**THE TASKS**.
**a.** Answer the following from the forum thread on prepper patches, marking each answer with its numeral.
(i) On what vehicle does Innkeeper have a Veteran plate?
(ii) What items with the logo and the word "prepper" were members of the British prepper forum talking about having?
(iii) According to jimLE, who should make up the agreed prepper patches?
**b.** Rewrite the paragraph in the forum thread on prepper patches that begins "i have nothing against a prepper patch" as a short list, keeping its main points.
**c.** Copy the forum thread on prepper patches word for word, from "no one has even" to "(Jun 18, 2014)".

It would be no different than putting pro gun stickers all over your vehicle. I plan to hide in plain sight and not advertise a thing.


----------



## pheniox17 (Dec 12, 2013)

so far its all about been identified as a group 

no one has even conveyed that all a "prepper patch" will convey/mean is that 

"I seen this coming and I survived till now"


----------



## Innkeeper (Jun 18, 2014)

Pir8fan said:


> It would be no different than putting pro gun stickers all over your vehicle. I plan to hide in plain sight and not advertise a thing.


Hey I do have a Veteran plate on my Jeep, but then anyone with a jeep is suspect anyhow.


----------



## big paul (Jul 14, 2014)

Slippy said:


> Big Paul,
> 
> I've been reading your posts and you are most certainly a lone wolf type. Just curious, do you see Great Britain as the haven for islam that we perceive it to be? Is that one reason that you strive for preparedness?
> Thanks


yes, this is the main reason I became a survivalist..after 9/11 and our own 7/7(the London bus and tube bombings), Islam is becoming a right pain in the arse(or butt as you say) and not just for terrorists but for ordinary life....a lady in a London Tesco supermarket was refused service by a muslim till operator(she had bought some ham and wine) because he was fasting for Ramadam!! luckily for me I am hundreds of miles from any big city and don't have an muslims in my area, we have Romanians on the south coast where I used to live but as I say my area is mostly White English people( a few Vietnamese "boat people" who came over in the 70s and who are more local now than some of the locals)...


----------



## pheniox17 (Dec 12, 2013)

big paul said:


> yes, this is the main reason I became a survivalist..after 9/11 and our own 7/7(the London bus and tube bombings), Islam is becoming a right pain in the arse(or butt as you say) and not just for terrorists but for ordinary life....a lady in a London Tesco supermarket was refused service by a muslim till operator(she had bought some ham and wine) because he was fasting for Ramadam!! luckily for me I am hundreds of miles from any big city and don't have an muslims in my area, we have Romanians on the south coast where I used to live but as I say my area is mostly White English people( a few Vietnamese "boat people" who came over in the 70s and who are more local now than some of the locals)...


I like your signature

we are having similar issues in the great penal colony... but every time they do a halal/anti ham/anti booze campaign... the business gets randsacked and goes under through "equal opportunities/anti halal" protests and forgotten....


----------



## jimLE (Feb 8, 2014)

*i have nothing against a prepper patch..but yet i WON'T go with one that's well known as a prepper patch.simply because way to many non preppers know them.and i dont want a non prepper know that im a prepper..best idea i've come up with so far.is to sit down with known preppers.and see if a prepper patch of some sort can be agreed on..then each person can improve on it,in their own way within a certain leanth of time.then meet up again.then choose the best one(s).then go from there on what to go with.then have a certain amount of prepper patchs made up by someone who can be trusted to keeep mouth quite about it..*


----------



## big paul (Jul 14, 2014)

I was on a certain British prepper forum some time ago, they were talking about having t shirts with the logo and the word "prepper" on it, I said something to the effect that this was drawing attention to us and "what happened to being a GREY MAN?!" next time I went on I was banned!!!:lol:


----------

**RECORD EXTRACTS**.
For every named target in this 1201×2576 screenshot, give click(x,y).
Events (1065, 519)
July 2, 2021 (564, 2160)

...

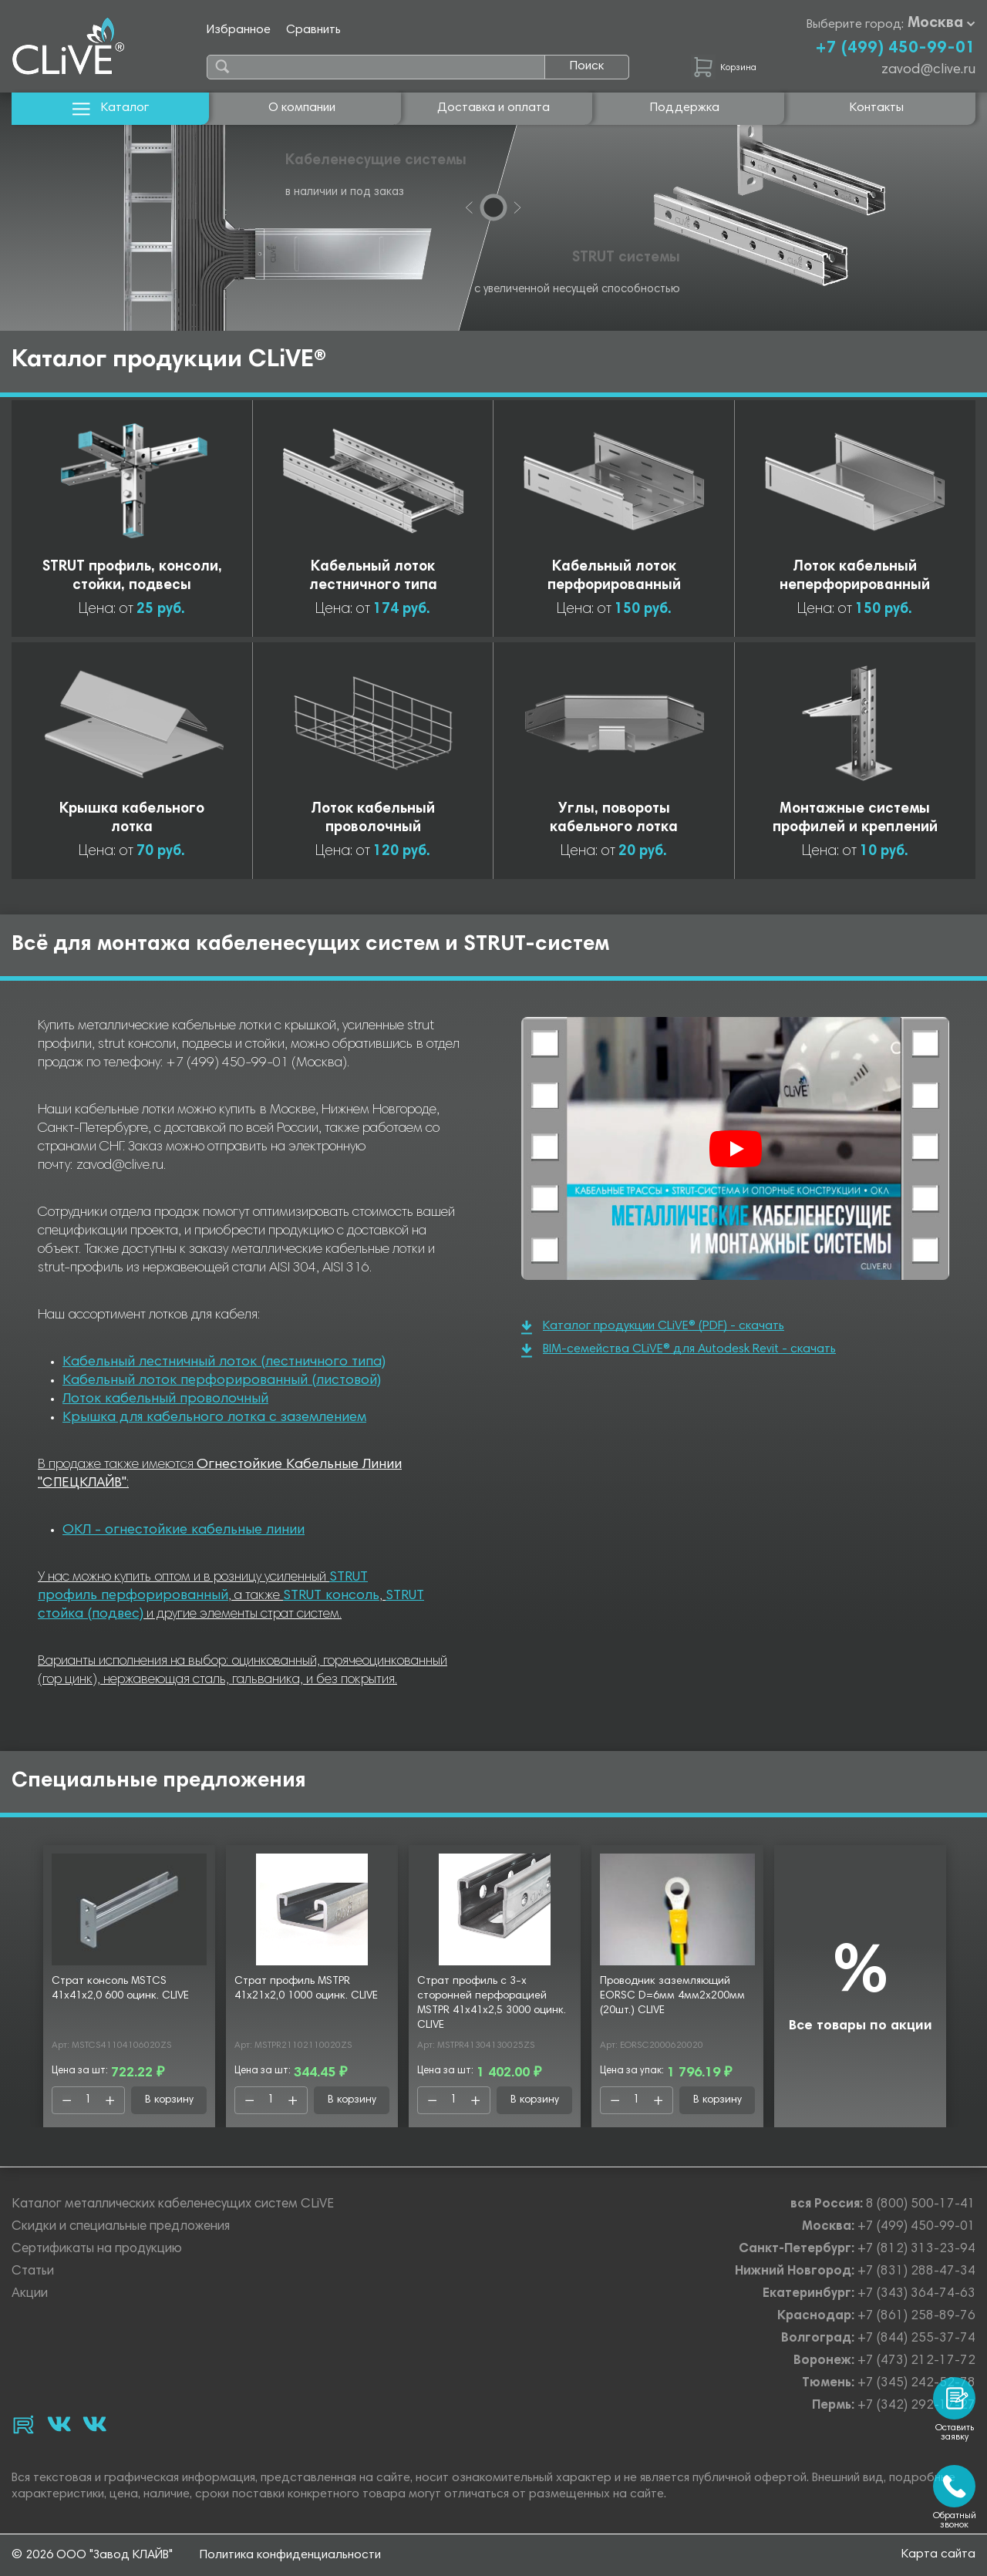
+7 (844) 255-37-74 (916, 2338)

**TASK RESULTS**.
**a.**
(i) A Jeep.
(ii) T-shirts.
(iii) Someone who can be trusted to keep quiet about it.

**b.**
- The writer has nothing against a prepper patch but won't use one that is well known as a prepper patch.
- The reason is that too many non-preppers know those patches, and the writer doesn't want non-preppers to know they are a prepper.
- The proposed plan:
  - Sit down with known preppers and try to agree on a prepper patch of some sort.
  - Have each person improve on it in their own way within a set length of time.
  - Meet again and choose the best one or ones.
  - Decide from there what to go with.
  - Have a set number of patches made by someone who can be trusted to keep quiet about it.

**c.**
no one has even conveyed that all a "prepper patch" will convey/mean is that 

"I seen this coming and I survived till now"


----------



## Innkeeper (Jun 18, 2014)